When I accepted this kind invitation to speak to you all - and September back in February seemed a long way away, and Brazil so warm and attractive to windy, wet Vancouver - I have to admit I did not think too hard about what you were asking me to do. I accepted with alacrity. But then the weeks went by and my conscience began to prick and the emails from ABED came ever thicker and faster - and I realized that I must put my mind to the task. If I had thought about the task I must admit that I would have been more circumspect in my acceptance. The reason is this - the word "quality" and "promoting quality", assuring "quality" or whatever we say we are doing in the context of education with respect to "quality", is exasperating me. And in the context of development (the context within which I work at COL) it is not an unambiguously helpful concept.

Let me get this of my chest before I say more. Who is not in favour of quality? It is like "mother hood and apple pie". I have a growing feeling of unease when I hear politicians, bureaucrats and civil servants talking about "quality" in education, let alone quality in distance education. Do we all share the same understanding? I don't think so. We often discuss quality as though it were a homogeneous attribute of educational processes and products. When I was very new to this business of ours, when I was a youngster and believed the world was simple, I thought this was true. We were in the ODL business to do "good". We were attracted to its philosophy of access and equity. The learners were all that mattered. But now I am older and wiser and I know more. I know there are many stakeholder groups who have to be satisfied. What is quality for one group of managers, one group of employers, one group of civil servants, may not have much impact on the quality of learners' experiences and learning outcomes. Indeed they may well have deleterious effects on learners. I have in mind here for example the disastrous consequences to education in my country (in my view) of introducing numerous national tests at all levels of schooling in order to ensure quality. Thereby subverting the education of young people to a series of tests and examinations that had to be prepared for and taken. And in so doing undermining the enlightenment philosophy of education that empowers individuals with broad knowledge and transferable skills, and a stronger sense of values, ethics, and civic engagement.

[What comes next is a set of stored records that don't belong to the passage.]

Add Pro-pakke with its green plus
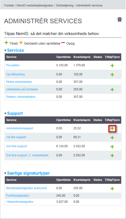The image size is (126, 219). (x=112, y=65)
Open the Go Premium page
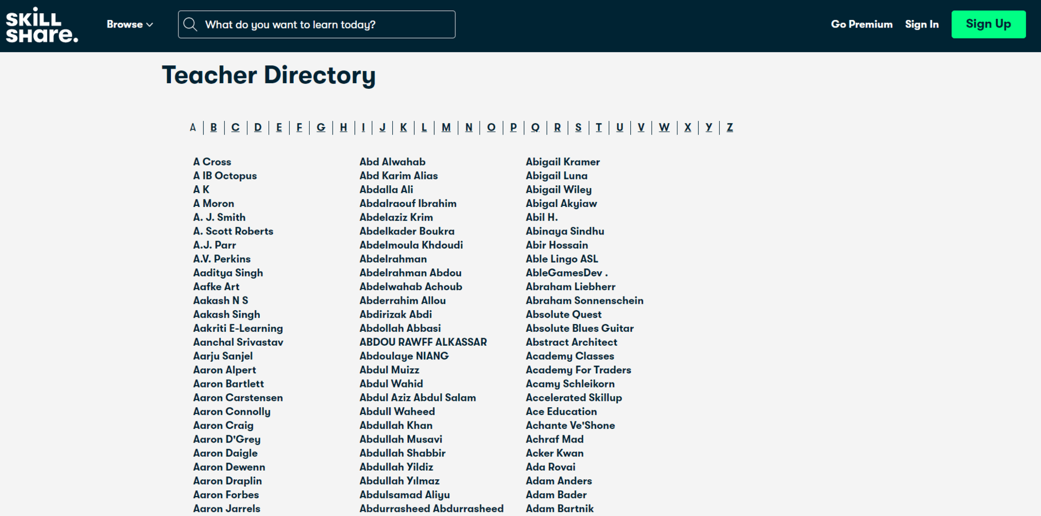This screenshot has height=516, width=1041. [x=861, y=24]
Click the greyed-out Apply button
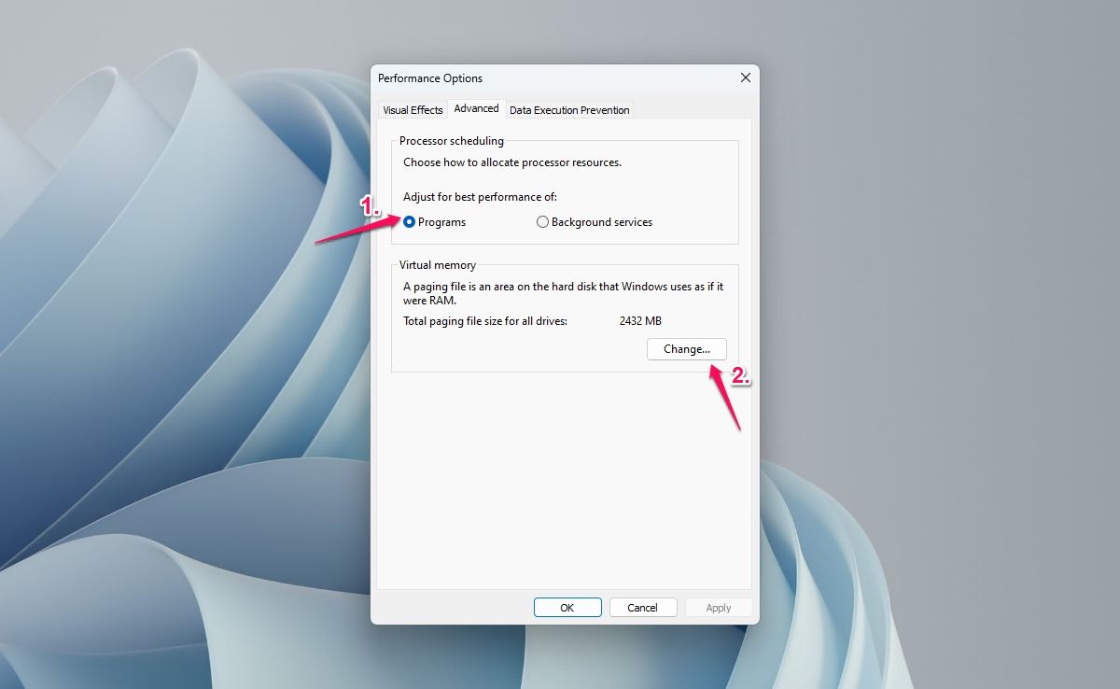 [719, 608]
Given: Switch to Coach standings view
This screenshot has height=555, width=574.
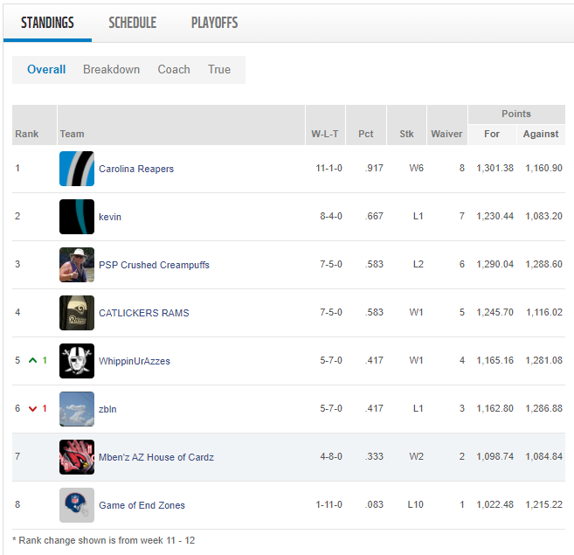Looking at the screenshot, I should pos(174,70).
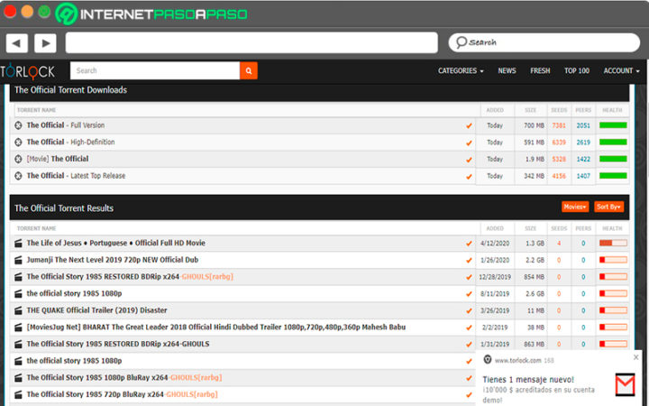649x406 pixels.
Task: Click the orange search magnifier button
Action: [248, 70]
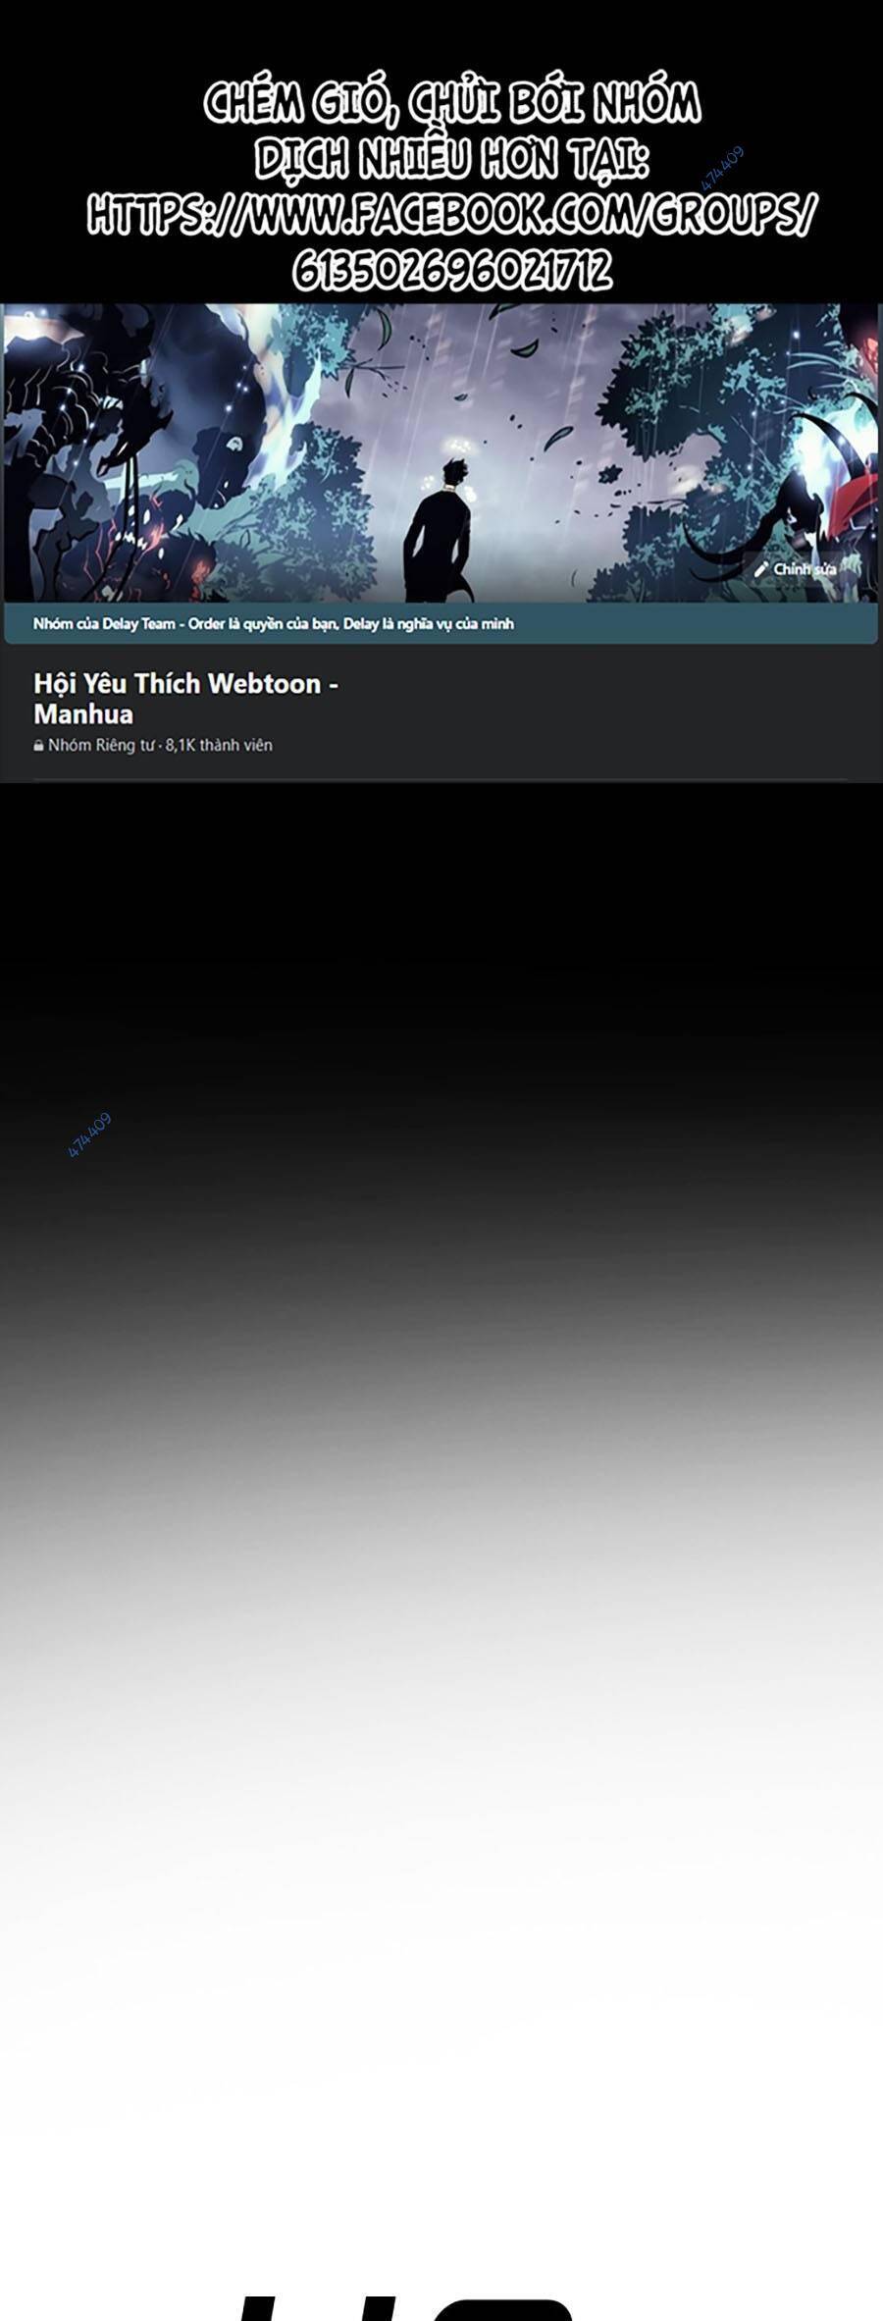This screenshot has height=2321, width=883.
Task: Click the 474409 watermark in the dark gradient
Action: [x=89, y=1134]
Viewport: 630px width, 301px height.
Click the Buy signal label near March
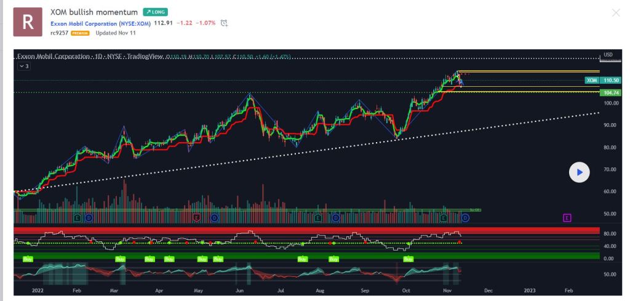[121, 259]
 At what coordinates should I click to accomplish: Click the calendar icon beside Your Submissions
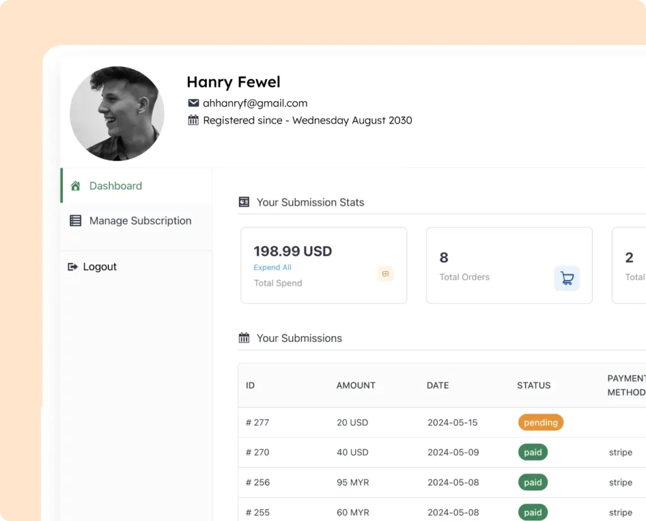(244, 337)
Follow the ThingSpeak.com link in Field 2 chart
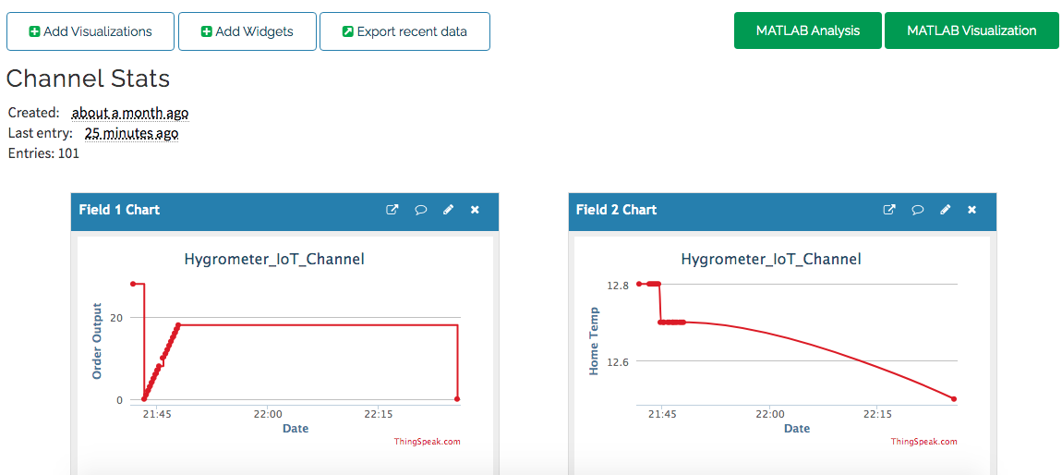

However I am not politically naïve, I recognize that there are many stakeholders and they have a legitimate right to some element of quality assurance in relation to our ODL programmes. After all we know the history of distance education has not been a totally virtuous one. We have all heard of those dreadful correspondence courses that took huge fees from their students, and made even bigger promises regarding students' futures, but left learners struggling on their own without support or meaningful feedback. Actually I say "we all know" but perhaps our collective memory has lapsed. COL has been running a series of virtual conferences in preparation for its conference in Jamaica later this year. One of the postings drew my attention because it pointed to the same naïve faith in e learning that led many companies to spend thousands of dollars on developing e training which "despite enlisting the skills of their best instructors, who consistently used best practices - e-mail and phone messages to encourage participants", led to "only 30 percent of students...(managing)...to complete the pilot course, resulting in a whopping 70 percent dropout rate." The posting also cited a "recent poll conducted by the Cambridge, Mass.-based Forrester Research, a market research firm focusing on the Internet and technology, in which (..they report..) more than half the people enrolled in e-learning programs in general failed to complete them because of lack of interactivity. Dropout rates intensify on par with the duration of the course. A follow-up study ... reported that on a multipart, 25-hour-e-track programme, 72 percent completed the first three-hour course, but only 52 percent completed two courses, and just 19 percent (not even a fifth) completed the full 25 hours. Participants cited "distractions, interruptions and conflicting priorities" as main reasons for the poor results. 1

My point is that if we know this - and we do 2  - why are we still doing it? If our quality standards are not about inputs (best instructors), or processes (encouraging participants) but about outcomes - we would ask different sets of questions:  did this achieve what it was intended to? And if it did not we might not do it anymore. We might do something else. We might use our money more appropriately, more effectively and more efficiently.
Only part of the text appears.